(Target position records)
-- start --

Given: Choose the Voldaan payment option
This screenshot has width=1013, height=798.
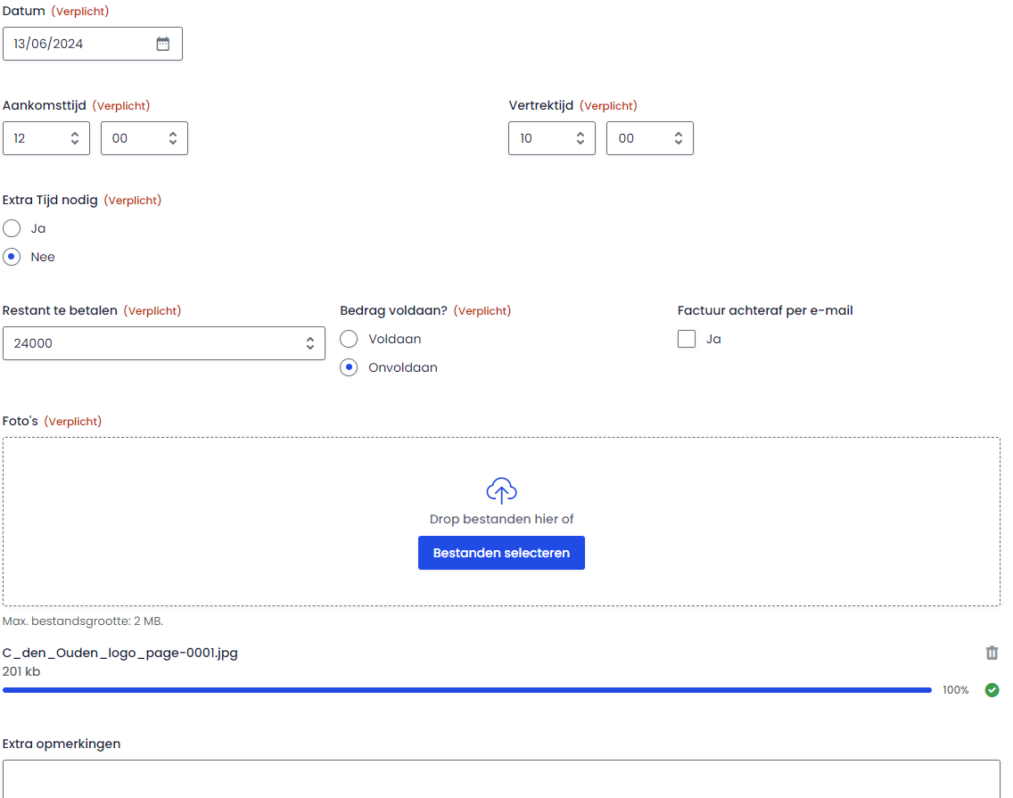Looking at the screenshot, I should tap(349, 340).
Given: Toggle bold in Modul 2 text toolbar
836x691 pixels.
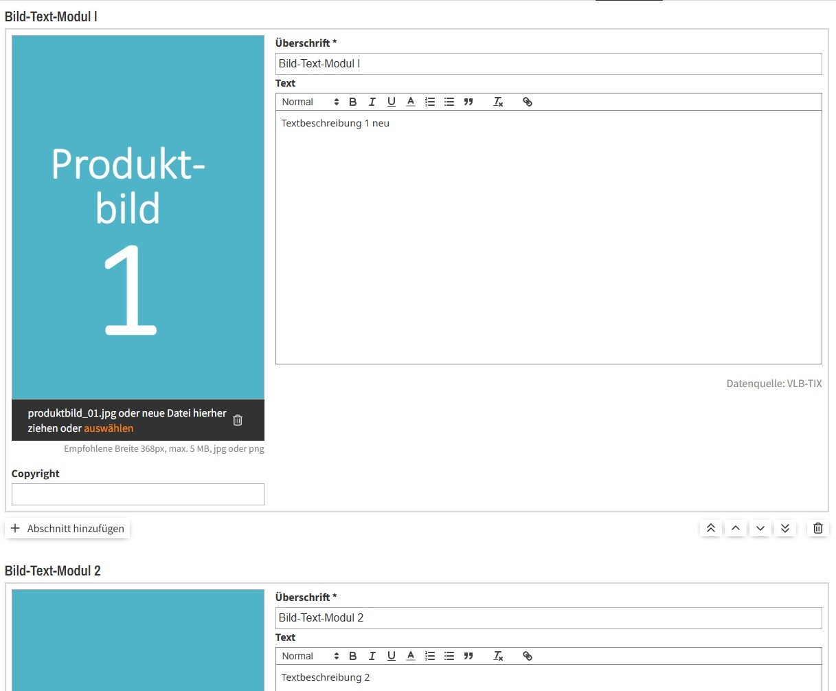Looking at the screenshot, I should (x=352, y=656).
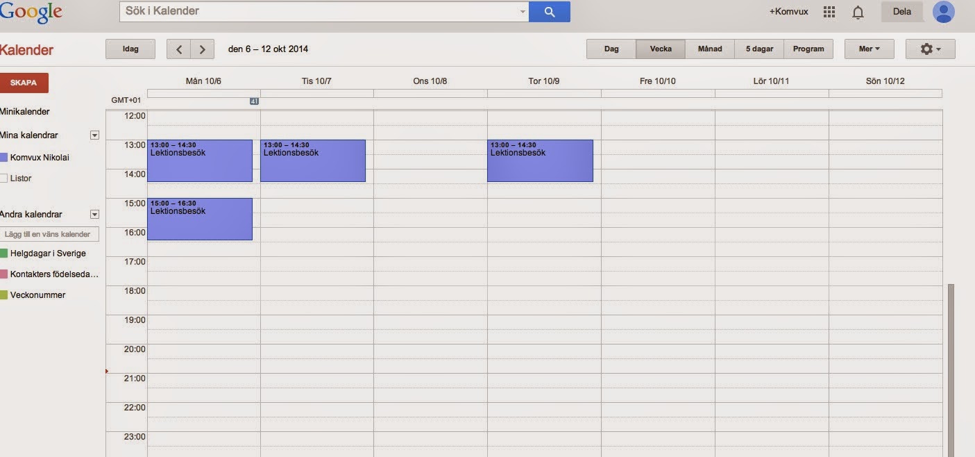975x457 pixels.
Task: Switch to Dag view
Action: click(611, 49)
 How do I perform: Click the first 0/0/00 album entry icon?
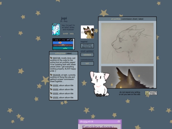tap(51, 85)
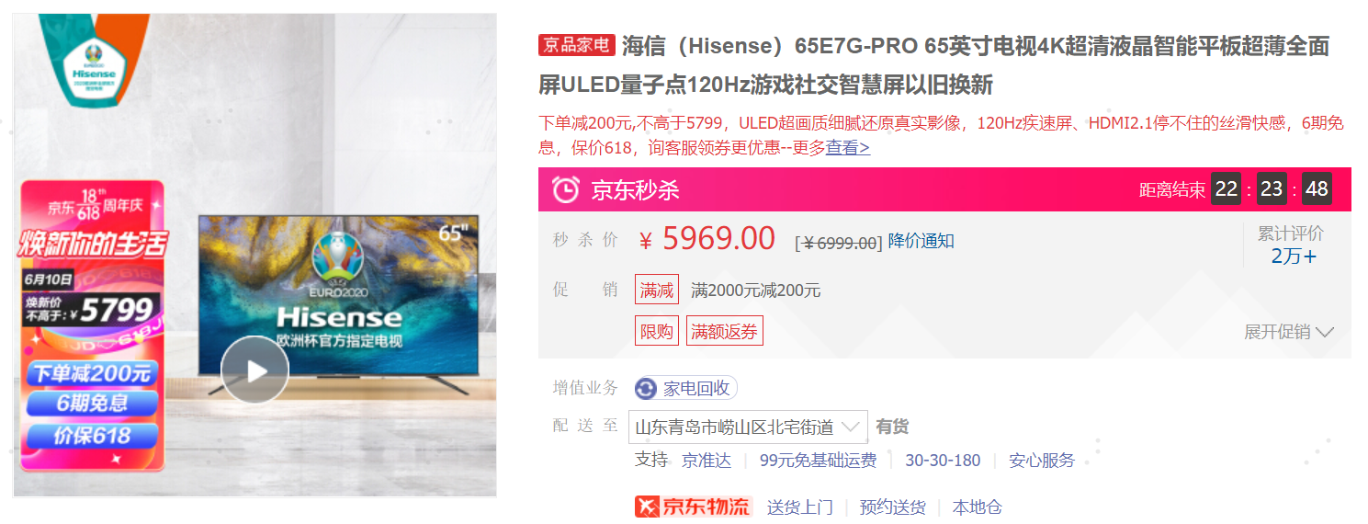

-- end --

DIRECTIONS FOR THIS TASK:
Reproduce the records from their beginning through the line that contains "Looking at the screenshot, I should tap(349, 340).", including both ends, and leave the pictures out of your answer.

SOLUTION FOR THIS TASK:
Given: Choose the Voldaan payment option
This screenshot has width=1013, height=798.
Looking at the screenshot, I should tap(349, 340).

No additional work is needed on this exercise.